Other Helpful Commands

There are a few other commands that may be helpful in your debugging efforts. As before, the short form of the command is in parentheses:

  • locals (l) - shows you the names and values of all of the local variables in the program.

  • backtrace (bt) - shows the function call stack (similar to what you see in the terminal when you have an error in your code).

  • eval - basically the same as print

  • exec - this command allows you to execute any chunk of valid Lua code in the current context (i.e. with access to all local variables, etc.). For example, when our example code is stopped by a breakpoint or watch expression, you could move the square to any arbitrary x or y position:

        > exec square.y = 200
        nil
    

    Since a chunk in Lua can be multiple lines of code, one way to enter a chunk would be to type it on one line, separating each statement with a semi-colon. Remember: in Lua a semi-colon is an optional end-of-line marker - you don’t need to put the semi-colon at the end of a line if the line contains only one statement. But if you want to put multiple statements on a single line, you must separate them with a semi-colon. For instance, the following will create a large green square on the screen:

        > exec local rect = display.newRect(100, 100, 100, 100); rect:setFillColor(0, 255, 0)
        nil
    
  • dump (d) - this is like print on steroids. It will give you detailed information about whatever variable you want. For example, when execution of the test program is paused in the moveSquare function, you can dump the value of any variable that exists at that point in time (remember, use locals/l to get a list of those). So you can take a look at the event object that gets passed to moveSquare like this:

        > dump event
        event(table: 0x2a443e0) =
        {
            name = "enterFrame"
            time = 8817.956
        }
    

    This can give you access to a lot of detailed information about the current state of your application (and also lets you discover some potentially interesting things about what’s going on under the hood in Corona, if you’re the nosy type and start checking out anything that comes to mind).

  • help - a list of all the commands available in the debugger.

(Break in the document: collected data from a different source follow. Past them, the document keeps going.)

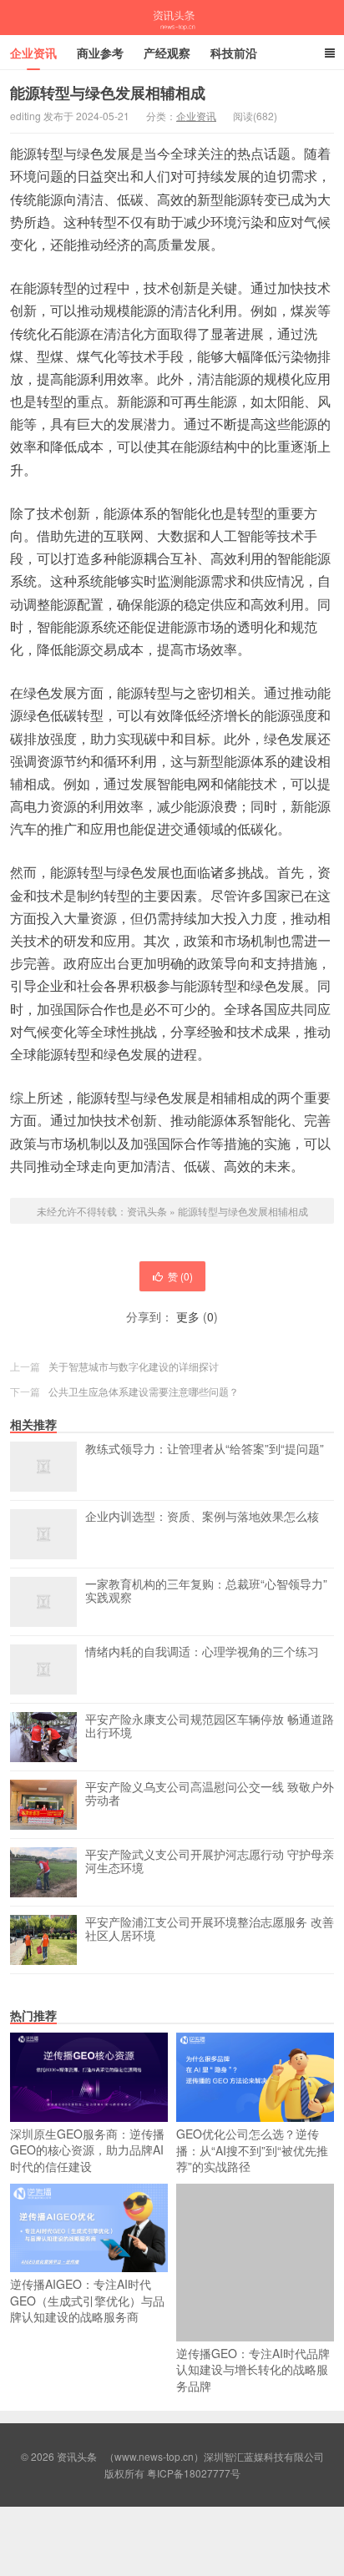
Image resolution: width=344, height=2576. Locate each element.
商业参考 (100, 52)
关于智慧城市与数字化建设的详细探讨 (133, 1366)
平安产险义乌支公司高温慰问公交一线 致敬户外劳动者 (209, 1794)
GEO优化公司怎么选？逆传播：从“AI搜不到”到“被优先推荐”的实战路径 (252, 2149)
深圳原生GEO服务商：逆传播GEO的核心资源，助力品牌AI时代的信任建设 (87, 2149)
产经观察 (167, 52)
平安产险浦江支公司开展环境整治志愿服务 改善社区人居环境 (209, 1929)
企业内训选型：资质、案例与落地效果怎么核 (202, 1516)
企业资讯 (33, 52)
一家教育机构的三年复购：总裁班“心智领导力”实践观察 (206, 1591)
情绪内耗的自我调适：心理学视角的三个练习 (202, 1651)
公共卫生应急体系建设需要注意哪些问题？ (143, 1391)
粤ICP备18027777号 (193, 2473)
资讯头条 (172, 17)
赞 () (180, 1276)
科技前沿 (233, 52)
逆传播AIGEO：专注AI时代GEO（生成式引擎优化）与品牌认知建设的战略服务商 (87, 2300)
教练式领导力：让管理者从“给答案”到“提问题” (204, 1449)
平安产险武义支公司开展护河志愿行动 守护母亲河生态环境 (209, 1861)
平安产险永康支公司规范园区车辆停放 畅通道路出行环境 (209, 1726)
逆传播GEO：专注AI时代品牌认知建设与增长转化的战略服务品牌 (253, 2369)
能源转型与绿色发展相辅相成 (243, 1211)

Incidentally, some of the functionality in the debugger seems to be added on top of RemDebug, such as being able to list local variables and the backtrace. (One thing that has me confused is the frame command - not really sure what that one does, but I’d like to find out one day.) I think that’s pretty cool - they’ve put effort into something that ships with the SDK and that most users will probably never touch.

(Maybe if you all start to use the debugger and submit suggestions for improving it, we’ll see even more cool new features added, like having breakpoints and watch expressions persist between debugging sessions, the ability to restart a debugging session without having to exit out of Simulator and debugger completely first, and maybe a nice GUI on top of it all.)

Conclusion

A lengthy post, to put it mildly, but I hope you found it interesting and educational. The debugger hides a lot of power behind a not very user-friendly interface, and I think that the time spent getting familiar with it will easily repay itself the first time you can use it to track down a particularly nasty bug.